### RECORDS TO PROCESS

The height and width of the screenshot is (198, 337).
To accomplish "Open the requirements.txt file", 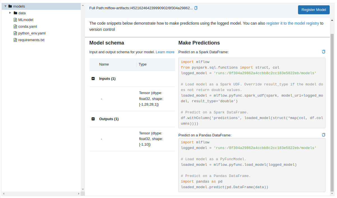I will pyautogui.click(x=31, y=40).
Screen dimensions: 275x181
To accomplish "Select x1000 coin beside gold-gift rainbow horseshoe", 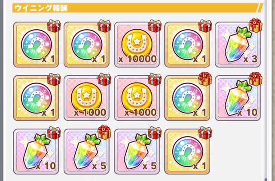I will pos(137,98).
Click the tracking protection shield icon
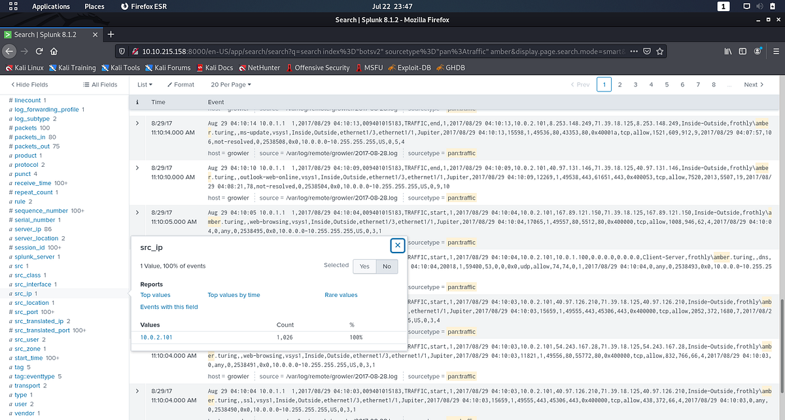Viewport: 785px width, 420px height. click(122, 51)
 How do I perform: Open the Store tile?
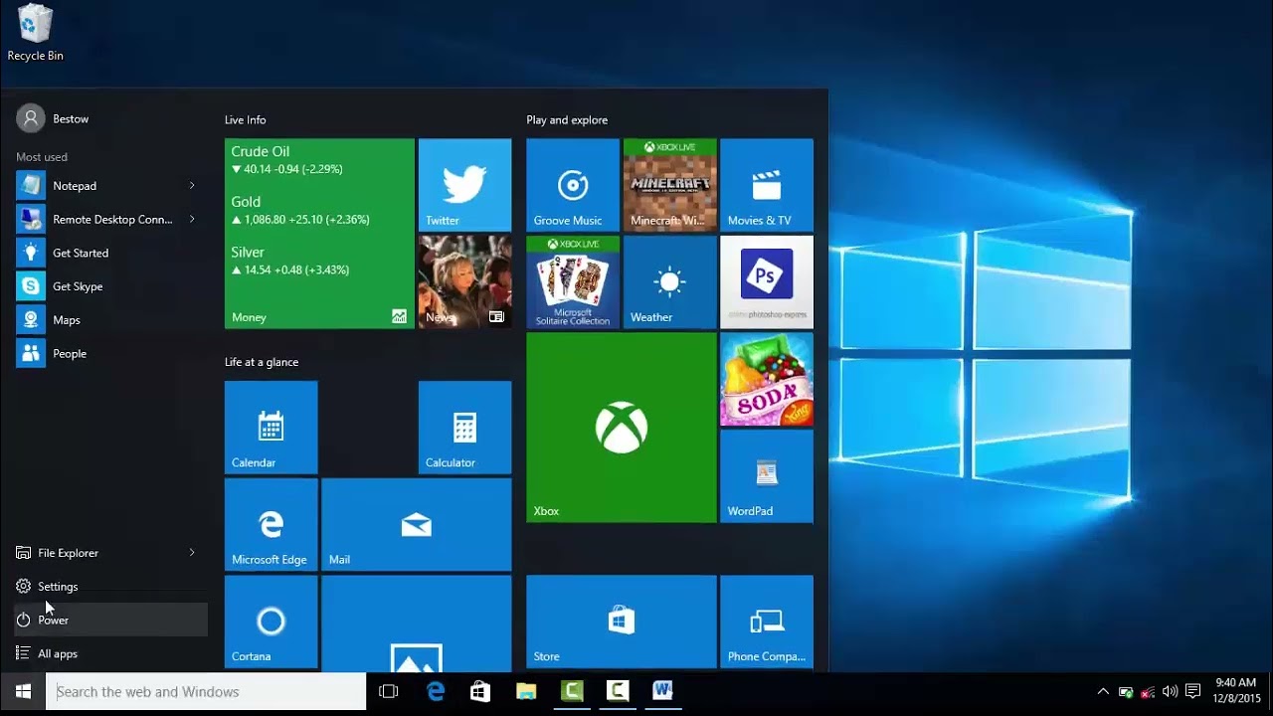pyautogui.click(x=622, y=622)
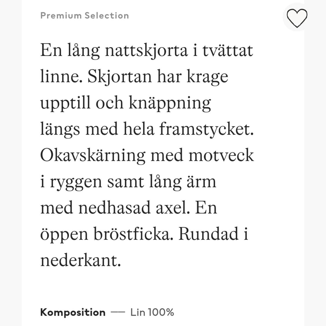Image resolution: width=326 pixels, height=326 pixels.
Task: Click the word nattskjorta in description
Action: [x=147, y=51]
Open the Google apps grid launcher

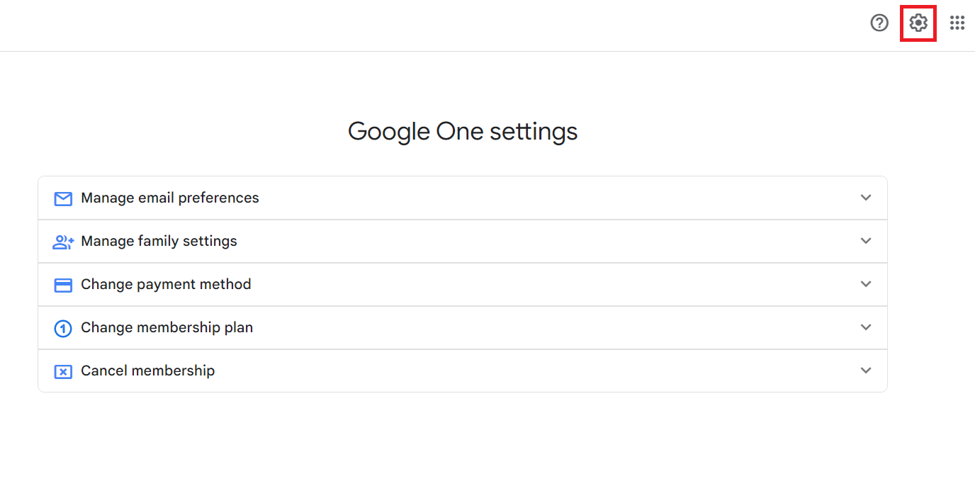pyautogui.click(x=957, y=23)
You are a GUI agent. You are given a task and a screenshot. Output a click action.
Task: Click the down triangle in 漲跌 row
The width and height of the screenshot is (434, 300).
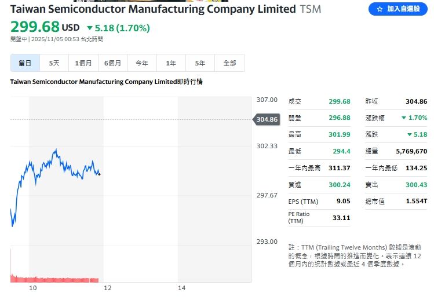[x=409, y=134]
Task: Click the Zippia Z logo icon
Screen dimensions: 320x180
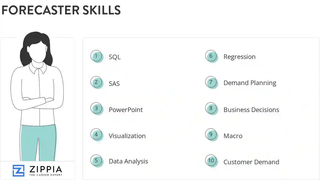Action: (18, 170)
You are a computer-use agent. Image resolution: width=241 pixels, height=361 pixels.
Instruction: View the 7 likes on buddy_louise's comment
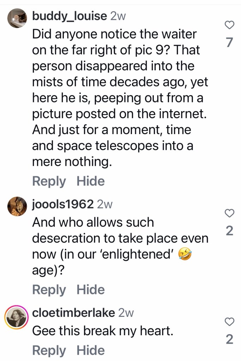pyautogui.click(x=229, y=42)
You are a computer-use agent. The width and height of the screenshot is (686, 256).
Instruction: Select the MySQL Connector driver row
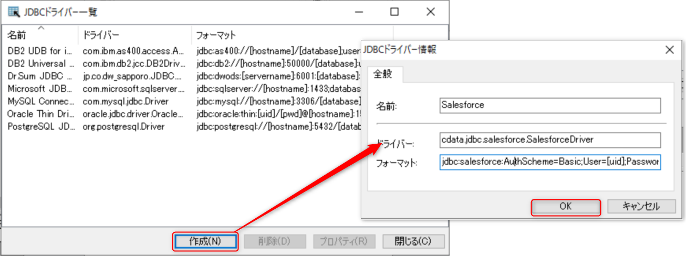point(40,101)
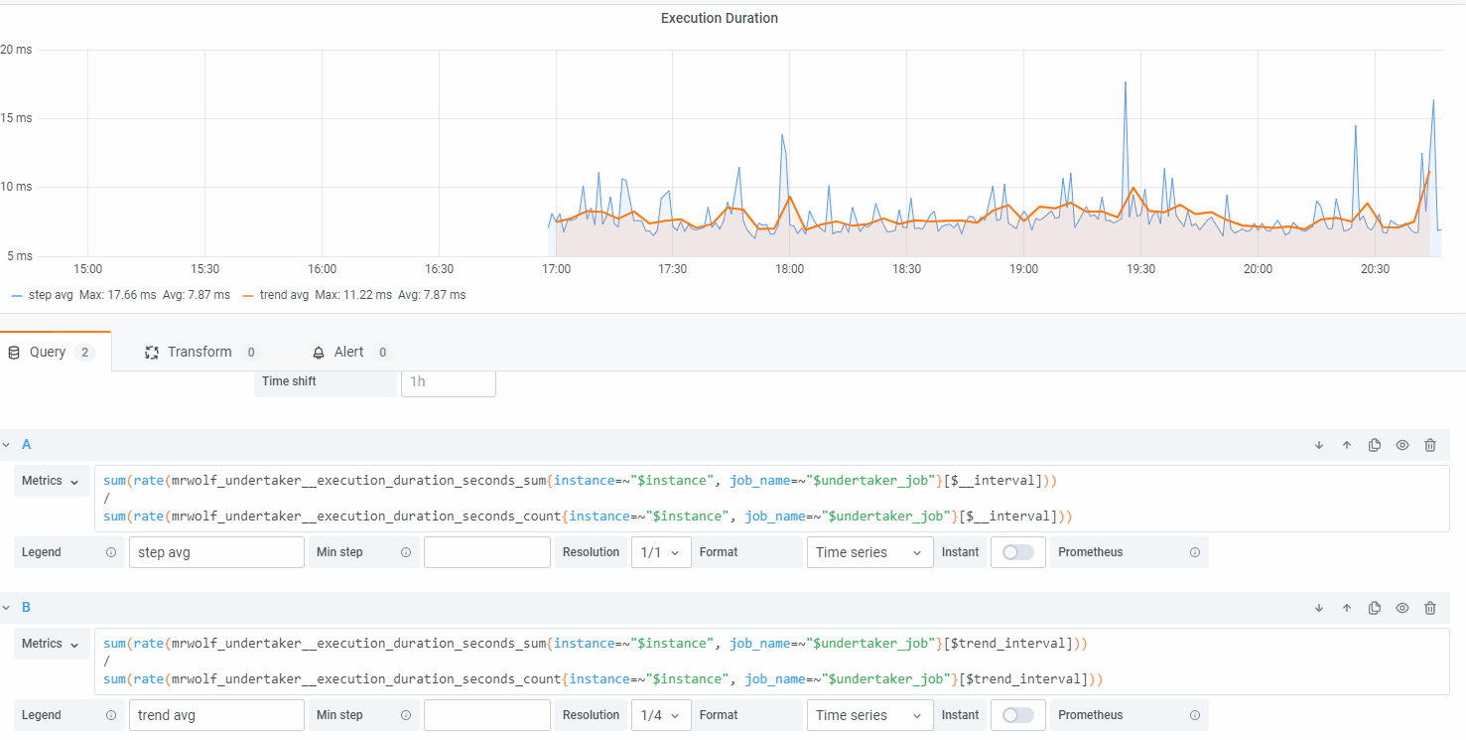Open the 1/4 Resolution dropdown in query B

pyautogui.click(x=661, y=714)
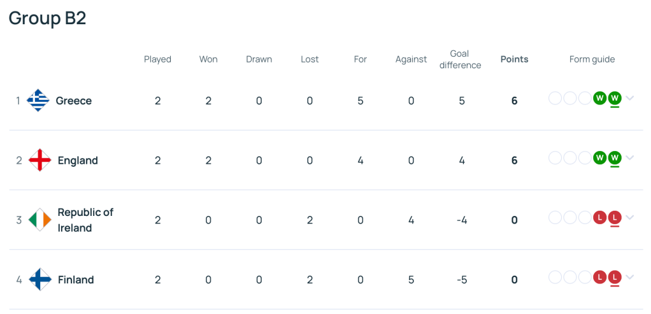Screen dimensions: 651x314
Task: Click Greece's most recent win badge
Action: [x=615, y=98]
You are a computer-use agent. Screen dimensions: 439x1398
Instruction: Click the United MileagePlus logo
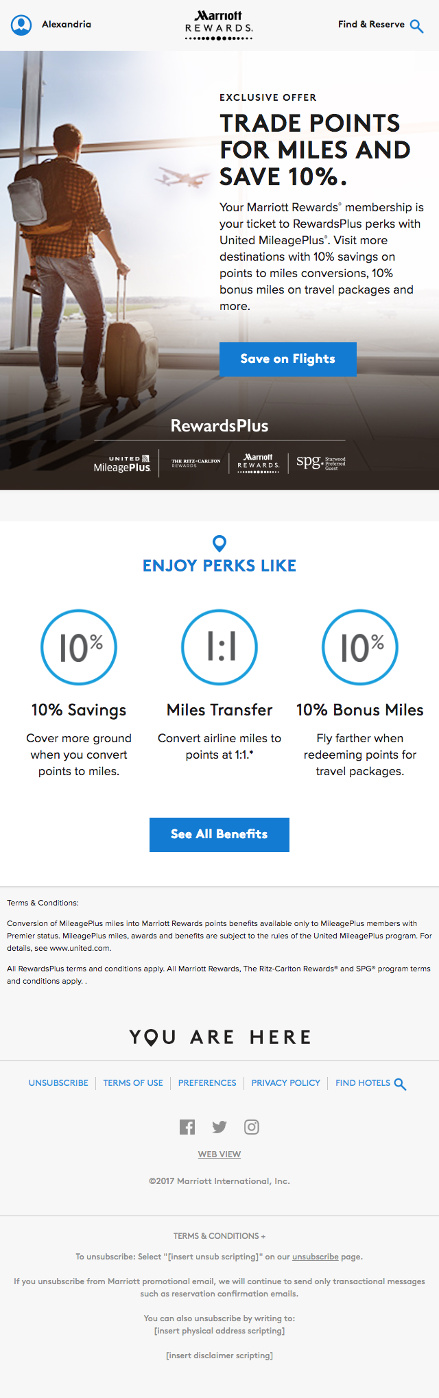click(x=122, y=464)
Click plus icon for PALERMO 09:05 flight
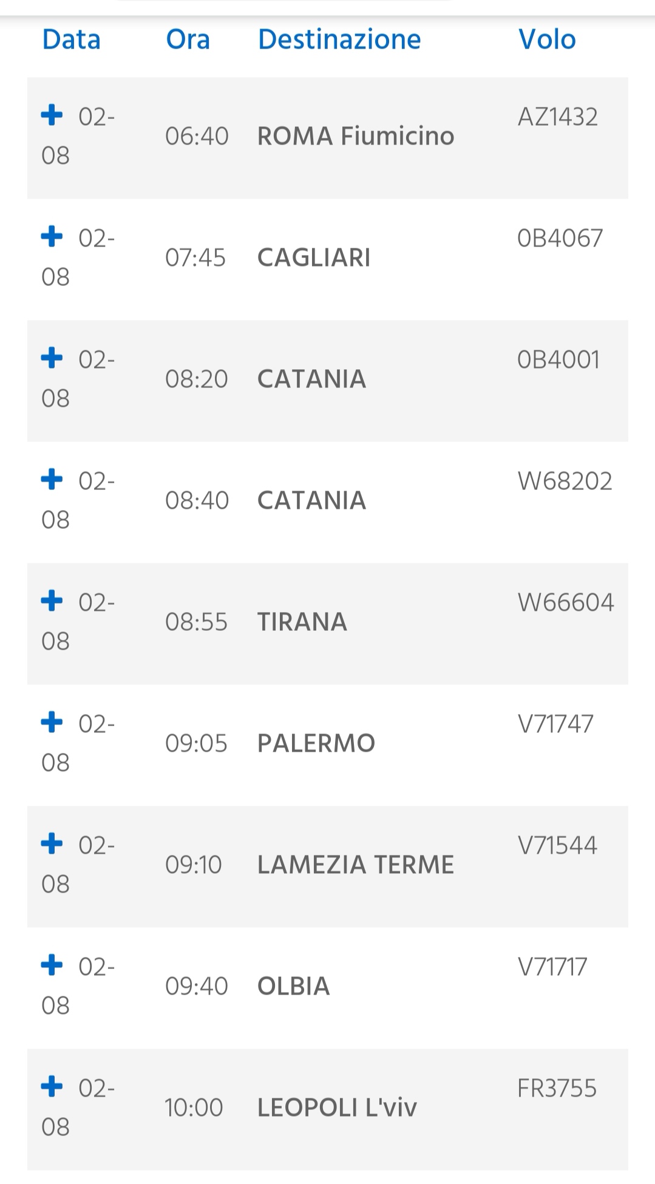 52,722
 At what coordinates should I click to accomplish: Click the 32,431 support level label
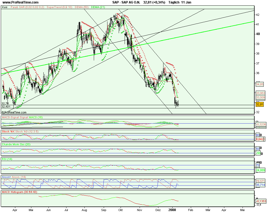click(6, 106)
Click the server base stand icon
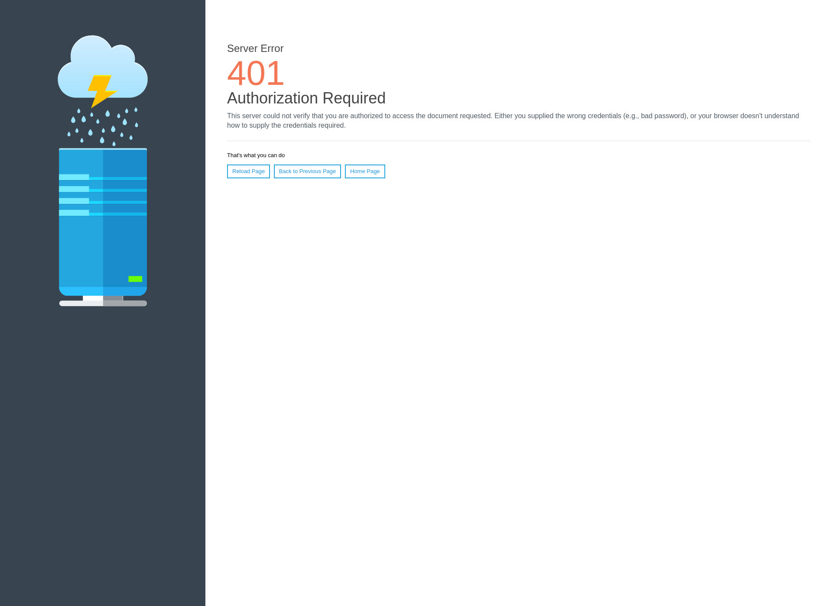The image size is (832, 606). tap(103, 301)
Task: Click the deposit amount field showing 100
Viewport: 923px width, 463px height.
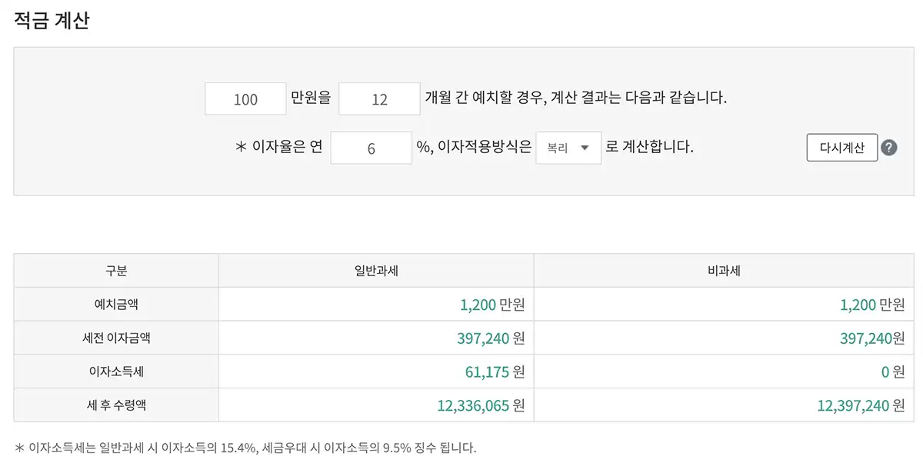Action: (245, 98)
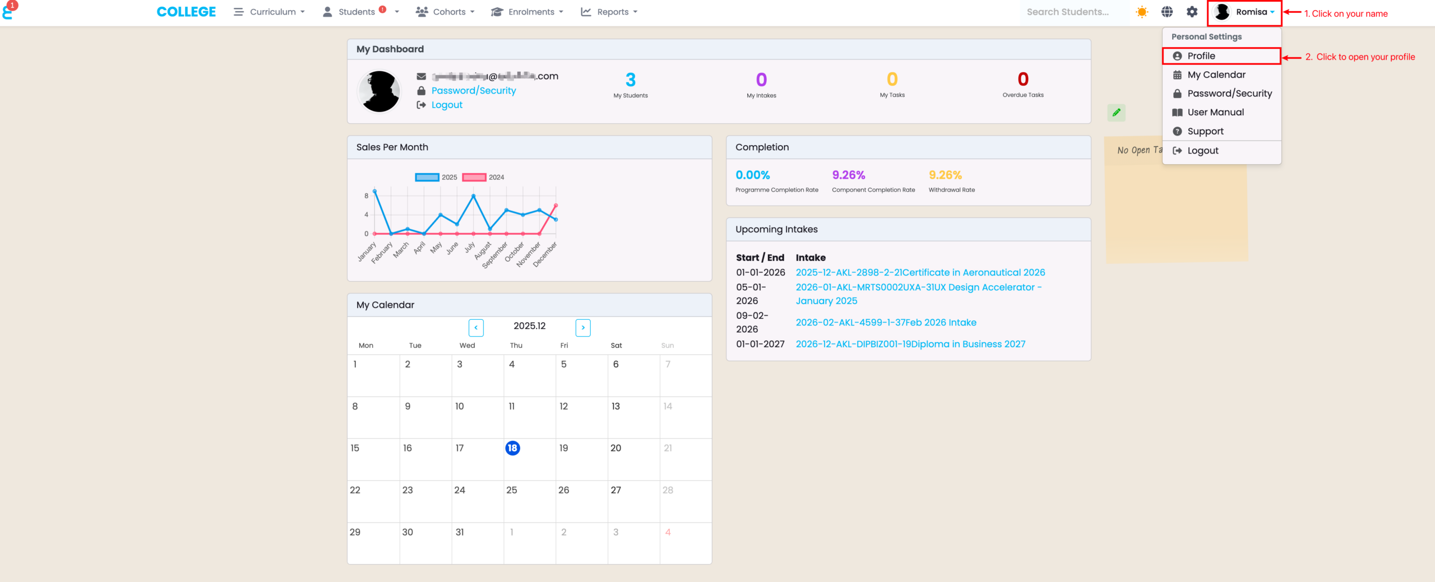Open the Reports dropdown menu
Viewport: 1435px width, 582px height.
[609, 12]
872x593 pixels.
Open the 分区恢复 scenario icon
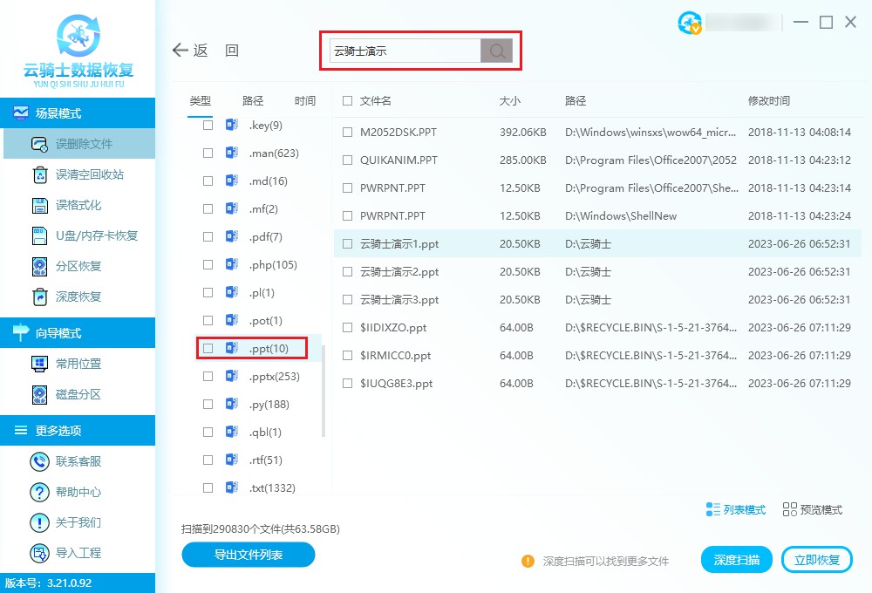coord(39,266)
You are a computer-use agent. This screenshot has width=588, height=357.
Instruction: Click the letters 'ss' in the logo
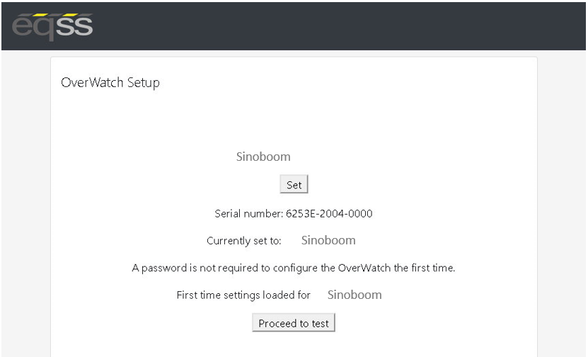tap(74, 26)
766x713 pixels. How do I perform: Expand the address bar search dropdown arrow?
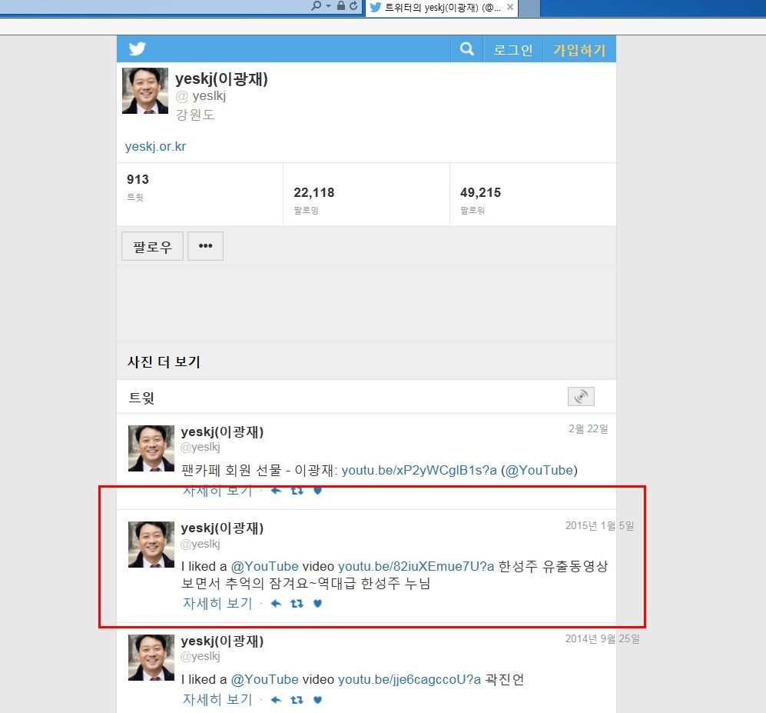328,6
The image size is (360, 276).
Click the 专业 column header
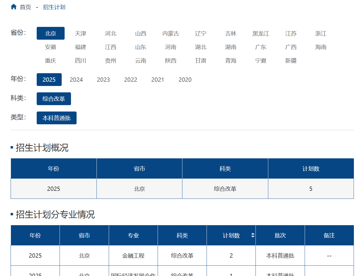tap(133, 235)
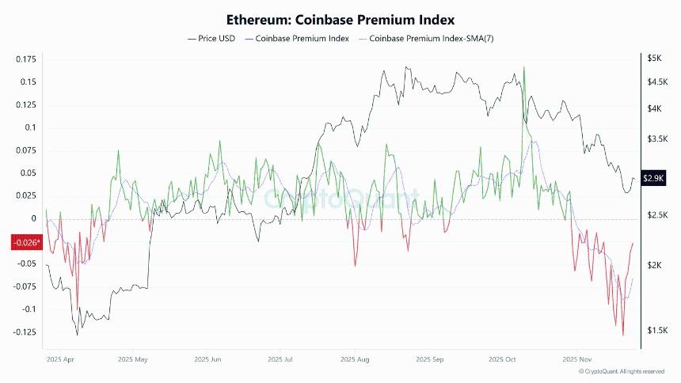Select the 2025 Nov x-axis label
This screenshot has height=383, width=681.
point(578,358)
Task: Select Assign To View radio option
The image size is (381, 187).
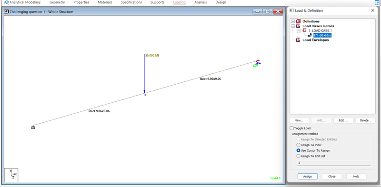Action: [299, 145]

### WORK INSTRUCTION
Every line in the listing that holds "computer" belongs in the answer.

### WRITTEN SOLUTION
You are a computer-use agent. Image resolution: width=241 pixels, height=361 pixels.
You are a computer-use agent. The width and height of the screenshot is (686, 256).
You are a computer-use agent. Screen dimensions: 439x1398
You are a computer-use agent. This screenshot has width=588, height=357.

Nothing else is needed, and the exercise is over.